Ben: Yeah. So I mean, it’s a bit— not controversial, it’s been just kind of,
a bit of a saga at this point. So if you know a little bit of C, maybe you’re
aware of this restrict
keyword, which allows you to tell the compiler, hey, I
know that this pointer doesn’t alias any other pointer. And this is an important
optimization in some cases. So for example, I believe FORTRAN every pointer is
restricted in this way, and this allows certain kinds of code to be extremely
fast, you can have extremely aggressive optimizations applied. So C added this,
but unlike in, say, Rust, it’s kind of difficult to really know whether or not a
pointer is aliased in C. There’s no borrow checker, you’re kind of just on your
own, so it doesn’t really get used extremely much in C. It gets used some, but
Rust has had quite a lot— so there’s obviously support for this in LLVM, and
Rust has had quite a long time of trying to enable this by default for all of
the mutable pointers, all mutable references. Because that’s kind of, you know,
Rust’s whole thing is that if you have a mutable reference, you can’t have two
pointers the same thing; they’re always unique. And so you should in theory be
able to, kind of transparently, you don’t need any kind of keyword in your code.

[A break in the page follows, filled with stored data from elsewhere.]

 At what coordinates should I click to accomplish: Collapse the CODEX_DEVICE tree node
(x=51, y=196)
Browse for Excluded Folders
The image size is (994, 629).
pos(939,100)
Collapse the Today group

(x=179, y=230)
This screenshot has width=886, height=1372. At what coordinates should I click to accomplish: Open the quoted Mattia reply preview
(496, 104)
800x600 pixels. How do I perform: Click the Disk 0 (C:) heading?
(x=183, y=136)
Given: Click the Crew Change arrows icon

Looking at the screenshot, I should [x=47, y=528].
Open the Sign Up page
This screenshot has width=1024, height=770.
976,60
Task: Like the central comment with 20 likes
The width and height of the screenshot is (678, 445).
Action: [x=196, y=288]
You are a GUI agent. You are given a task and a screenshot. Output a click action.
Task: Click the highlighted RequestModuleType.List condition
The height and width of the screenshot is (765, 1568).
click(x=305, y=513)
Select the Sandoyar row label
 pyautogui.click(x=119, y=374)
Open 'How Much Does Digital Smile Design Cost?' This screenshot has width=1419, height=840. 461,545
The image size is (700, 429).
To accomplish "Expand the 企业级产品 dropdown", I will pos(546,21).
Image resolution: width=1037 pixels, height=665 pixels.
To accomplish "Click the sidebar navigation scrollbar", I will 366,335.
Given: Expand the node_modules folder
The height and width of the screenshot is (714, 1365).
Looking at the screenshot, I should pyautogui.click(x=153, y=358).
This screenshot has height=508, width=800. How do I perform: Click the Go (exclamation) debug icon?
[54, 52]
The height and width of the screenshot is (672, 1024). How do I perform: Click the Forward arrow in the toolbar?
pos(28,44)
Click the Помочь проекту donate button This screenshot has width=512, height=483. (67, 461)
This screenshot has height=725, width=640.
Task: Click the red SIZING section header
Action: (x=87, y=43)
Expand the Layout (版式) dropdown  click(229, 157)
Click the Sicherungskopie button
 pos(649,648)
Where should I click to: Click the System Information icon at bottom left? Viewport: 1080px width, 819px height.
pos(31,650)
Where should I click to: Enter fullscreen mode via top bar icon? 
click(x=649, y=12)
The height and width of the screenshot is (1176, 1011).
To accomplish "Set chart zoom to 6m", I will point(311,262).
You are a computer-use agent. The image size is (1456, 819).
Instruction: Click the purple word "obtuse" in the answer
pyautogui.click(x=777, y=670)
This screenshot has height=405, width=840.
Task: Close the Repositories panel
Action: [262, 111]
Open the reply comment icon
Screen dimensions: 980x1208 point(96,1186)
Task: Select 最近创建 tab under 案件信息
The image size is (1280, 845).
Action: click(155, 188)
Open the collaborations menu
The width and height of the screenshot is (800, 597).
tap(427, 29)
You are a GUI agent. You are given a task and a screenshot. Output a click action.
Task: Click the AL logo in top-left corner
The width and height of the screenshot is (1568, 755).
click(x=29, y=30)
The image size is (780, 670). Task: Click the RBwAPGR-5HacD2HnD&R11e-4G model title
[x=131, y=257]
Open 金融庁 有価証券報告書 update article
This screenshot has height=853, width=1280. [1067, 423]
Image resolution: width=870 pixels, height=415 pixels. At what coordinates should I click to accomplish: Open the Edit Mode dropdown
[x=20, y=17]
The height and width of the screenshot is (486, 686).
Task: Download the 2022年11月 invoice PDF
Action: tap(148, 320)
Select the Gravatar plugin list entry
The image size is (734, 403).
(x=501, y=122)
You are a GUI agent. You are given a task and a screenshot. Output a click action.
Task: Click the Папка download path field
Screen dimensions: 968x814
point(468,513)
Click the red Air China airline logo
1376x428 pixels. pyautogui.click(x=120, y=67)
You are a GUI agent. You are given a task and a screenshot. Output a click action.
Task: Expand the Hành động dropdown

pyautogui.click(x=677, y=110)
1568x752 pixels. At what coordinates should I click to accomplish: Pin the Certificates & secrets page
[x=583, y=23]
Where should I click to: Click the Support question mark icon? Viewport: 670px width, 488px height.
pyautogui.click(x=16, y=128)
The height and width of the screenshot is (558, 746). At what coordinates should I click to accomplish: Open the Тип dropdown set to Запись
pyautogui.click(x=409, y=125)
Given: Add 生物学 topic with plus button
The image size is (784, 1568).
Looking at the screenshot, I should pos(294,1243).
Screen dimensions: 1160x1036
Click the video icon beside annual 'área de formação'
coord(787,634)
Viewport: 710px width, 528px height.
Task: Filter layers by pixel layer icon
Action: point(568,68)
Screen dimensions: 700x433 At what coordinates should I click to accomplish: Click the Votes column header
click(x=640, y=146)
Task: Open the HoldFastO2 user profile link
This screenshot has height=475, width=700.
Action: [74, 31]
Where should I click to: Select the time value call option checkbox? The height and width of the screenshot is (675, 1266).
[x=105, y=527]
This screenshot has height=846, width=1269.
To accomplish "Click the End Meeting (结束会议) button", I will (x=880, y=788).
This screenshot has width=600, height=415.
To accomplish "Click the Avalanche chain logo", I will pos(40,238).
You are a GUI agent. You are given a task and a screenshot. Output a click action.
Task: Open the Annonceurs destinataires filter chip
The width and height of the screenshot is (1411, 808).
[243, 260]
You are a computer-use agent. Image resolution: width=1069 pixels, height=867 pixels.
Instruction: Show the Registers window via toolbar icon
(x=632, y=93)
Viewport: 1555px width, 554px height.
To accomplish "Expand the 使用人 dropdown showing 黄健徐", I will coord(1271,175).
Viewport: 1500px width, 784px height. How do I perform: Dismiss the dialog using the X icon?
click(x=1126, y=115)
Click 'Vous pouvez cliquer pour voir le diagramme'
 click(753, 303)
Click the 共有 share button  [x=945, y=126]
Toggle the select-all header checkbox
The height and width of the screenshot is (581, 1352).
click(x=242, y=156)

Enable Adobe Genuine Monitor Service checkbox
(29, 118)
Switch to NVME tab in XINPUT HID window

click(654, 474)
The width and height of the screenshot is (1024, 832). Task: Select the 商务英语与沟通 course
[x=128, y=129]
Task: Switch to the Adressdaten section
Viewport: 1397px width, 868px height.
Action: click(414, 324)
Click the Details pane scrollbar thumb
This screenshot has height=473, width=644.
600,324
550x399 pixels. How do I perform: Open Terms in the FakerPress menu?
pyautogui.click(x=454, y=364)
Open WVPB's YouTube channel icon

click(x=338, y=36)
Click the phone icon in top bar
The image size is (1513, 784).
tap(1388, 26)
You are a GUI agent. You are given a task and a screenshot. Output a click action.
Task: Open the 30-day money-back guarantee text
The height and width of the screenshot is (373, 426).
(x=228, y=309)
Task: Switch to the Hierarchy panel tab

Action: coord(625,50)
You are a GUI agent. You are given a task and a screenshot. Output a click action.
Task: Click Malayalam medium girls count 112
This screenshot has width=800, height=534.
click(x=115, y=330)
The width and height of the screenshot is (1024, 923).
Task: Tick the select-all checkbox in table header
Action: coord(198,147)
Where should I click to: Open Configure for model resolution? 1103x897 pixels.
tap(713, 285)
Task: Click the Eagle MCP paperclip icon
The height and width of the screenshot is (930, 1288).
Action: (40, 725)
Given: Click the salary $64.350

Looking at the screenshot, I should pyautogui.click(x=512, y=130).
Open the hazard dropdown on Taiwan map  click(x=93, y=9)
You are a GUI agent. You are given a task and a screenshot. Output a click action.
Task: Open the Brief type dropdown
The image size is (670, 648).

The compiler should say, hey, I know that this pointer is not aliased, and give
me all those sweet sweet optimizations. And it turns out Rust uses a lot of
mutable references, and kind of—
Jon: Who would have thought, right?
Ben: —overloads LLVM, and finds all kinds of edge cases. I think it was maybe enabled shortly after 1.0, or even before, and then disabled a bit after that, and re-enabled, and then disabled again, and then re-enabled earlier this year, I think? Yeah, for this— in this release. And then, never made it into stable because people testing on nightly found miscompilations in their code from having this enabled.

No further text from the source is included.